To request an on-line viewing friendly version of the GLB 3D model resource, please request its dissemination either in glb or model/gltf-binary format (see the Response Format Negotiation section above for details).

IIIF #  

Raster images (TIFF, PNG, JPEG) stored in ARCHE can be accessed through the IIIF Image API 2.1. The IIIF endpoint is implemented with the Loris IIIF Image Server. To access an image’s IIIF endpoint you should request its dissemination in one of the following formats (see the Response Format Negotiation section above for details):

  • raster image formats: image/jpeg, image/png, image/webp, image/gif
  • special format value used to request the image information JSON: image/json (please note that if this format is requested, then the param query parameter is omitted)

E.g.: https://id.acdh.oeaw.ac.at/ODeeg/Collections/AT-Vienna-KHM/KHM-ANSA-IV1/Photos/KHM-ANSA-IV1_im01.tif?format=image%2Fpng.

You can use the param query parameter to pass additional IIIF Image API parameters.

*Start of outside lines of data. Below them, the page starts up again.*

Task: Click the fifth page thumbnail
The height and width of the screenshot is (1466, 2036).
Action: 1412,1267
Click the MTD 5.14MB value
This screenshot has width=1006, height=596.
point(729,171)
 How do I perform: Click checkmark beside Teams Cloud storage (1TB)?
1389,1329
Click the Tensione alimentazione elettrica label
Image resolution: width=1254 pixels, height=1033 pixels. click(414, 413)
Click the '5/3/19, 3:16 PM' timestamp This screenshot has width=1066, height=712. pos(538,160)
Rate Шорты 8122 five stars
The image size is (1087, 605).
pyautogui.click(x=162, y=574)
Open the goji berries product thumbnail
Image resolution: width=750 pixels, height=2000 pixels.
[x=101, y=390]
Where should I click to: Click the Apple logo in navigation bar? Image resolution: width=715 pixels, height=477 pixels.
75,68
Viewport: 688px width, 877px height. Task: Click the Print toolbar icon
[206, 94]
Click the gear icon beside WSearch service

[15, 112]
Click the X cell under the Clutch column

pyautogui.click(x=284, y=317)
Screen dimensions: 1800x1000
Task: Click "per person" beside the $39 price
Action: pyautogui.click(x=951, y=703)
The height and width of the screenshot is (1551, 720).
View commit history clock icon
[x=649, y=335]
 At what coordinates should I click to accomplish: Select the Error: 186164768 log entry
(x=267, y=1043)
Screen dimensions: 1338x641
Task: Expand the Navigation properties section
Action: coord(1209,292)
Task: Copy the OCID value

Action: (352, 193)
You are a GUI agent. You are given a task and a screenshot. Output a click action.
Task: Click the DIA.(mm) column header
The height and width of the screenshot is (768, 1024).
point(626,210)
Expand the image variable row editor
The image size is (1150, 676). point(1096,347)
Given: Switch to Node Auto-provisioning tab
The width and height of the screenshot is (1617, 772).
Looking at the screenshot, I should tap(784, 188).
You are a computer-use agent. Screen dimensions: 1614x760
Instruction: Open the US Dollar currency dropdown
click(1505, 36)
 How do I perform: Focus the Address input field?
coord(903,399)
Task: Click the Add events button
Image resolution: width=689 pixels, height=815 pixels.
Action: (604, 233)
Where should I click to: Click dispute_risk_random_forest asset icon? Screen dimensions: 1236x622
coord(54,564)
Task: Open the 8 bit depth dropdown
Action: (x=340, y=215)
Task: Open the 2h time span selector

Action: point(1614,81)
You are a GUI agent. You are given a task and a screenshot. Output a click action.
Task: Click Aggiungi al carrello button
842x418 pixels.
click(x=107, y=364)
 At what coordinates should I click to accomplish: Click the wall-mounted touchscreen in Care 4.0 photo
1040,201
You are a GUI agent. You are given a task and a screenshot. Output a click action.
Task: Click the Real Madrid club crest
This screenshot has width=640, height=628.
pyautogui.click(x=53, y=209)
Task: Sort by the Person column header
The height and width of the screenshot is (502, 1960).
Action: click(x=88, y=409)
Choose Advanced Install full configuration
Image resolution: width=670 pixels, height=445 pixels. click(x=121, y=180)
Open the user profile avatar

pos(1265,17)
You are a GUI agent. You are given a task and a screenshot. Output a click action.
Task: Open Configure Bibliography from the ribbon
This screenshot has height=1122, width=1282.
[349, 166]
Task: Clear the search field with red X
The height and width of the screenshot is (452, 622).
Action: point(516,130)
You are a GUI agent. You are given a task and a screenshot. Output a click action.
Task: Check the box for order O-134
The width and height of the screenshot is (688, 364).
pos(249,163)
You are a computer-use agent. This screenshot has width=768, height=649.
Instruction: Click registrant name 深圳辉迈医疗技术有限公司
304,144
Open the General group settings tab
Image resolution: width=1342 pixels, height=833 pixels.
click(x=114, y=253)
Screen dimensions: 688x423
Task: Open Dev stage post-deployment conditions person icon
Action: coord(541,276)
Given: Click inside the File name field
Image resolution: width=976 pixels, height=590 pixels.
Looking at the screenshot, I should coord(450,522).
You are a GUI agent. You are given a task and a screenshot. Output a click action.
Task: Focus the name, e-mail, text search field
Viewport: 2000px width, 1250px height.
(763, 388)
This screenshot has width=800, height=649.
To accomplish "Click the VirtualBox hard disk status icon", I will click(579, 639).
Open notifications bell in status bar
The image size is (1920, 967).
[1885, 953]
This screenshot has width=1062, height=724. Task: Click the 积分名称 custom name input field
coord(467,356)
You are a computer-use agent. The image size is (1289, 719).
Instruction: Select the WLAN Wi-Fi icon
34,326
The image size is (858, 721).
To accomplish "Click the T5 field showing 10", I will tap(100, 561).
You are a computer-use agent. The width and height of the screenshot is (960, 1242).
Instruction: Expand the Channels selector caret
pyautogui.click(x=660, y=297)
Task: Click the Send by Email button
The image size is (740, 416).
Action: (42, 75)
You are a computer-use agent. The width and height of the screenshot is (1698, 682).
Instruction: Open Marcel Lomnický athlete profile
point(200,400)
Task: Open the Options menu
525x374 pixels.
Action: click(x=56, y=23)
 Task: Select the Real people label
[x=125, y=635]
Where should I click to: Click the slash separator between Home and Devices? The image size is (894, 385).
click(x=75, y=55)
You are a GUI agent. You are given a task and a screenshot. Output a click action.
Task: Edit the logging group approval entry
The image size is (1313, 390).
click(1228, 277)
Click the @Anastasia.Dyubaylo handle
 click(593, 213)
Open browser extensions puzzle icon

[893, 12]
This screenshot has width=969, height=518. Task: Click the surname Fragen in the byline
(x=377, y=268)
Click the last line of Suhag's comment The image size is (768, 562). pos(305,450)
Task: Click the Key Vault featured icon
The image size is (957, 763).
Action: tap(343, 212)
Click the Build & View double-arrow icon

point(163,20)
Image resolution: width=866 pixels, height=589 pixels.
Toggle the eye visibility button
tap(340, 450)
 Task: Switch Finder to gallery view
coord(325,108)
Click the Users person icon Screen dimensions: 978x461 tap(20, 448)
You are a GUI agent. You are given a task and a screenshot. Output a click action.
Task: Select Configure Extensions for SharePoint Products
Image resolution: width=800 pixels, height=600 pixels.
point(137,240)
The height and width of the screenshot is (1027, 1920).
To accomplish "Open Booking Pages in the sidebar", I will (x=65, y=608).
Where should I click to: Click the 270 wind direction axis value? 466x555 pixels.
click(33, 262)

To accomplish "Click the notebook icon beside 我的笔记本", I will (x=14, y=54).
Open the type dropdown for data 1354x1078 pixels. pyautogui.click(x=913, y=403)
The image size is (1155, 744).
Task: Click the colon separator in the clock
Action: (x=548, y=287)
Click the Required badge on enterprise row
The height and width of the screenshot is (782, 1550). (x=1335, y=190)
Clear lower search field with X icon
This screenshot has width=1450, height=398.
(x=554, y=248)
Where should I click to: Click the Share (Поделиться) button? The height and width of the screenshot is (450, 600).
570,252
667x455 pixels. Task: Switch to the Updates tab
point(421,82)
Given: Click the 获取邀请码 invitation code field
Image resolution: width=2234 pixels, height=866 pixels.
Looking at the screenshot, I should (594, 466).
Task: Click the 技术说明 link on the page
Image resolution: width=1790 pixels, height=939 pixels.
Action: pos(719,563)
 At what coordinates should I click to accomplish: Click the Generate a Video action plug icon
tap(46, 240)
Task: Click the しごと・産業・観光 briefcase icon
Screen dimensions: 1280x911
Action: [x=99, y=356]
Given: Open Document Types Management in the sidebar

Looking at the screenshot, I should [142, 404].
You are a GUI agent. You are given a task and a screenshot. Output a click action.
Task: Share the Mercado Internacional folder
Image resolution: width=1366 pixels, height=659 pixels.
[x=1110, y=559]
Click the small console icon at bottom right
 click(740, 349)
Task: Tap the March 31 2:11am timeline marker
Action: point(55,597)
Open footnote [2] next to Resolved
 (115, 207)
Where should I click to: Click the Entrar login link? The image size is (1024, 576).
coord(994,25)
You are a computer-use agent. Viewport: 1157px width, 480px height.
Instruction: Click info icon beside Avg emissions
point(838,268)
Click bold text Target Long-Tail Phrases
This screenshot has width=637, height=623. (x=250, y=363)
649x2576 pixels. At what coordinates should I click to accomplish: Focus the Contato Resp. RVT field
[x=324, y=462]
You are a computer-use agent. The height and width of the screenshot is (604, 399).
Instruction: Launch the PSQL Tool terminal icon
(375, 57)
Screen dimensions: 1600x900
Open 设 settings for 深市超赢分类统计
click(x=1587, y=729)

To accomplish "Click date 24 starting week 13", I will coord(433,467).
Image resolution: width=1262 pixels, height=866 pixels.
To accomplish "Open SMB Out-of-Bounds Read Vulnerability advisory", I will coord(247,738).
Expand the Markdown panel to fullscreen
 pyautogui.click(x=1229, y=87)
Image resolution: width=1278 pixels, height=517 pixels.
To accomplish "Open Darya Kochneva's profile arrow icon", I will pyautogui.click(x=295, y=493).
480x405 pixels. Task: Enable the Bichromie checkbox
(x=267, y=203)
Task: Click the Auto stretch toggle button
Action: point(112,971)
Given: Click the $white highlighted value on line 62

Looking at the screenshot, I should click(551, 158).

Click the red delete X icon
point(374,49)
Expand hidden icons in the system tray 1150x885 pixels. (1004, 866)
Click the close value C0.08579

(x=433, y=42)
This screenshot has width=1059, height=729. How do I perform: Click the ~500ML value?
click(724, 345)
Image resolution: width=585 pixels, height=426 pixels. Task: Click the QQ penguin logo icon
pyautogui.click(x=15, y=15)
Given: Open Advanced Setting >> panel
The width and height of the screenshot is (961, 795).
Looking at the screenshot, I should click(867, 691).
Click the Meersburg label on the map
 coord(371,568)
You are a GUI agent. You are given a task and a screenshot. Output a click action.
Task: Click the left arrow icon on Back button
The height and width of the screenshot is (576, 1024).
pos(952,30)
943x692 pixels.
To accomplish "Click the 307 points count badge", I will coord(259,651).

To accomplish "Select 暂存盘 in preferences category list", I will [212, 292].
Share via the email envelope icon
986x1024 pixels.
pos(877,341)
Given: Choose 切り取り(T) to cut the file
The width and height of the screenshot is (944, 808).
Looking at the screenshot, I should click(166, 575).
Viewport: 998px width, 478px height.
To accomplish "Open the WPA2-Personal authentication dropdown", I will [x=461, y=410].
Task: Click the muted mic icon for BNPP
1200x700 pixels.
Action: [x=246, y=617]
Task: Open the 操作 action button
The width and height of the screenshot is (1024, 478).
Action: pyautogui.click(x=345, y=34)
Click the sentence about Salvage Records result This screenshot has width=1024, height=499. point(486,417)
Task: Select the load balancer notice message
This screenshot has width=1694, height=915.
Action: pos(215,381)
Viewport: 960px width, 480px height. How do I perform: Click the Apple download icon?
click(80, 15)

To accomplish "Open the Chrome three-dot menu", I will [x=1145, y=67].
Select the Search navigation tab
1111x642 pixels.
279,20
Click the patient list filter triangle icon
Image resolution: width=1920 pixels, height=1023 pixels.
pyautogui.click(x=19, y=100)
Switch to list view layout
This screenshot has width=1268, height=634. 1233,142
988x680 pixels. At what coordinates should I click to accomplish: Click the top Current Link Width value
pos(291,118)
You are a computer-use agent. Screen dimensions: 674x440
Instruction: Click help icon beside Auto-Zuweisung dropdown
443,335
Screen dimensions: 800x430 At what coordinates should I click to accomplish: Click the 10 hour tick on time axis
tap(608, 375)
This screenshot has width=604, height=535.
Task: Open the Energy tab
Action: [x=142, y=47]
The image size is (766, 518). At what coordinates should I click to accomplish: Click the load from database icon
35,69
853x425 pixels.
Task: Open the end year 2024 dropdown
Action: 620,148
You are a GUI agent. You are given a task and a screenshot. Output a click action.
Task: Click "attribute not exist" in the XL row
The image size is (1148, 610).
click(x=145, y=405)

Passing the param parameter overwrites the response format requested by the HTTP Accept header and/or the format parameter. E.g.

Please consult the IIIF Image API documentation for the list of available IIIF Image API parameters.

IIIF presentation manifest #

For collections with established order of children ARCHE can generate a IIIF presentation manifests.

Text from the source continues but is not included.